When Mitochondria Falter, the Barrier Fails: Mechanisms of Inner Blood-Retinal Barrier (iBRB) Injury and Opportunities for Mitochondria-Targeted Repair

As the central hub of retinal metabolism, mitochondria are vital for sustaining the integrity of the inner blood-retinal barrier (iBRB), which is fundamental to retinal homeostasis. Mitochondrial dysfunction accelerates severe iBRB disruption, a process which is increasingly implicated in a cascade of mitochondrial pathologies including mitochondrial DNA destabilization, oxidative stress, calcium homeostasis disruption, mitochondrial autophagy deficiency, and dysregulated dynamic regulation. This review establishes the iBRB as a crossroads for metabolic, redox, and inflammatory signaling. By analyzing evidence from diabetic retinopathy and retinal vein occlusion models, we clarify how mitochondrial decline translates local energy deficiency into chronic barrier dysfunction.
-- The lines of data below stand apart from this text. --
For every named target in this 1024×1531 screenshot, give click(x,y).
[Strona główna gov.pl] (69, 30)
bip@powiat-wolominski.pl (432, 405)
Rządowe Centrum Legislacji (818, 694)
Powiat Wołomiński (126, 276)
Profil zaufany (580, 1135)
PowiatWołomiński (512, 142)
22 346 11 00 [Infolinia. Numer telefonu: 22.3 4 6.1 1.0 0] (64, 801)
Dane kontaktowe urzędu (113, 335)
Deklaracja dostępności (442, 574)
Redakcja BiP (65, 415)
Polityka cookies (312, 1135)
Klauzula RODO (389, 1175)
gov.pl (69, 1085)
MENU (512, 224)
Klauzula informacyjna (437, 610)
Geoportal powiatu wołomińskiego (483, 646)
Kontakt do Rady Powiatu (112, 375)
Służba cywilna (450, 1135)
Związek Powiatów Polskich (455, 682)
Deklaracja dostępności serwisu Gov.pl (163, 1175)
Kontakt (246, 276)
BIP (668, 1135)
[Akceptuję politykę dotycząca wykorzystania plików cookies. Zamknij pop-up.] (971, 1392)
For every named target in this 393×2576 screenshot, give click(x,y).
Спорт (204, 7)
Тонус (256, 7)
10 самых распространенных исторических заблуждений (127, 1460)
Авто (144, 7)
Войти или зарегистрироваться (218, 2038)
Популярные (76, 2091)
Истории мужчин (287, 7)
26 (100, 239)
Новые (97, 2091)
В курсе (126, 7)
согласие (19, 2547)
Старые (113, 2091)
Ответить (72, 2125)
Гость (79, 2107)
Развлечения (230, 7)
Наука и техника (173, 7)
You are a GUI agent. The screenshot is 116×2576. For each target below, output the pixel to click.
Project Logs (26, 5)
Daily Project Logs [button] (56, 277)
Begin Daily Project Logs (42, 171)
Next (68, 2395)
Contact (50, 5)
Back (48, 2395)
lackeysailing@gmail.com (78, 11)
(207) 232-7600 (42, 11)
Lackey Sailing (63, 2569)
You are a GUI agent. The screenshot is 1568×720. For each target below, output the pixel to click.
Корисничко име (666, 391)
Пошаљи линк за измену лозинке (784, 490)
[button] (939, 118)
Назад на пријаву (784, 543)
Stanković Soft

We posit that restoring mitochondrial function is indispensable for vascular resilience and regeneration, a conclusion drawn from integrating molecular, cellular, and translational findings. To advance mitochondrial discoveries into clinical practice, subsequent studies must prioritize achieving spatiotemporally controlled, cell-type-specific interventions with robust in vivo efficacy, thereby successfully translating mitochondrial science into clinical vascular medicine.